As described previously, the AAG must be split into two streams, one to the Combustion Chamber and the other to the Thermal Reactor. The pressure controller should cascade to the flow controller that manipulates the control valve to the Thermal Reactor, as shown in Figure 6.
The AAG flow to the Combustion Chamber should be on flow control and set in ratio to the total AAG flow. The ratio should be set to send one-third of the total AAG to the front burner to provide the conditions necessary to prevent NOx formation.
Figure 6: SRU Acid Gas Feed Controls
Air Blower Controls
An SRU typically has two air blowers to provide combustion air. Each blower is usually designed to provide 100% of the required air rate. Therefore, only one blower is needed in service. However, both blowers are often running to prevent an SRU shutdown due to blower failure. To ensure proper operation, the following blower controls are implemented:
- Anti-surge control – maintains the flow through the blower above the surge point by adjusting the blowoff control valve.
- Performance control – adjusts the blower speed or the suction valve to meet process demand for air, as measured by air header pressure.
- Load balance – adjusts the speed or suction valve to balance the loads, thus preventing one blower from blowing off considerably more than the other.
Figure 7 shows the controls for a turbine-driven blower and for a motor-driven blower.
Figure 7: SRU Air Blower Controls
Load Balance Objective
The header pressure controller in Figure 7 can control the pressure at any combination of governor and suction valve positions. For example, blower A governor could be near minimum speed while blower B suction valve is near wide open. The objective of Load Balance is to adjust the governor and suction valve positions to balance the loads on the blowers. This is done by manipulating the bias controllers shown in Figure 7.
When both blowers are blowing off, which will almost always be the case because each blower is sized to be 100% of design, then the Load Balance adjusts the loads based on their relative discharge pressures.
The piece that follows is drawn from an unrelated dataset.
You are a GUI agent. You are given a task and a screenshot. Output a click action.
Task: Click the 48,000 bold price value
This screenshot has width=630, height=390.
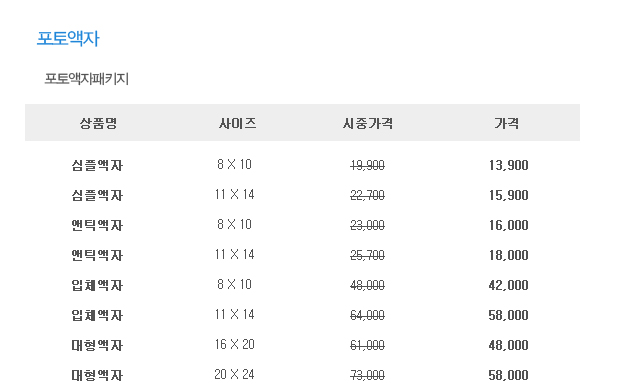pos(508,345)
The operator designates one of the blowers to be dominant and the other blower is set to have a slightly lower discharge pressure. This arrangement ensures that, should the dominant blower trip, the other blower can take over control before the air rate falls off significantly, thus avoiding a trip of the entire unit.
Gore, Allison and Associates (GAA) has developed the COPE process to greatly improve SRU operation. The COPE design includes an acid gas burner that can handle all of the acid gas, AAG and SWAG, and can completely destroy the NH3 in the SWAG. There is no longer a need to send a calculated portion of the AAG to the Combustion Chamber and bypass the remainder. An AAG pre-heater is added to prevent the AAG from condensing light components in the SWAG. Also, a recycle line provides a means of cooling the flame when oxygen is injected. Figure 8 shows the COPE modifications to the process.
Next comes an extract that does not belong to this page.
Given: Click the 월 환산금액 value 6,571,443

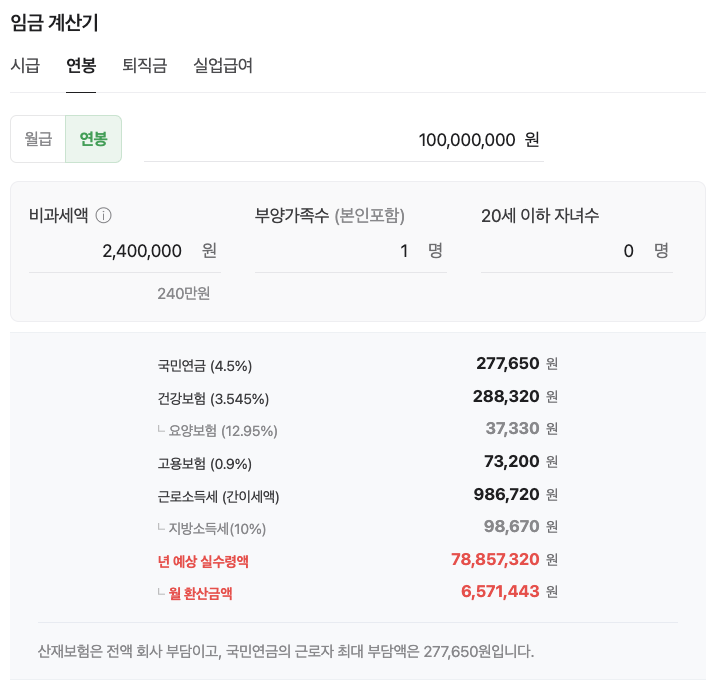Looking at the screenshot, I should [500, 591].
Figure 8: COPE Process Flow Diagram
No.1 Condenser Recycle Gas
Oxygen injection is usually limited by high Thermal Reactor temperature. The COPE design includes the ability to reduce Thermal Reactor temperature by injecting steam into the COPE burner and also by recycling tail gas from the outlet of Condenser No.1 to the COPE burner.
An ejector is included in the design to pump the recycle gas from the No.1 Condenser to the burner. The ejector is driven by the same steam that is used to cool the burner. The steam rate is controlled separately so that the first cooling action is provided by steam alone. After the steam reaches a preset rate, recycle is brought in to increase the cooling. The steam and recycle flow rates are set by a characterizer that provides the required steam and recycle rate at various oxygen flow rates. The operator can adjust the steam and recycle gas flows up or down via a gain factor. Figure 9 shows the recycle gas control scheme.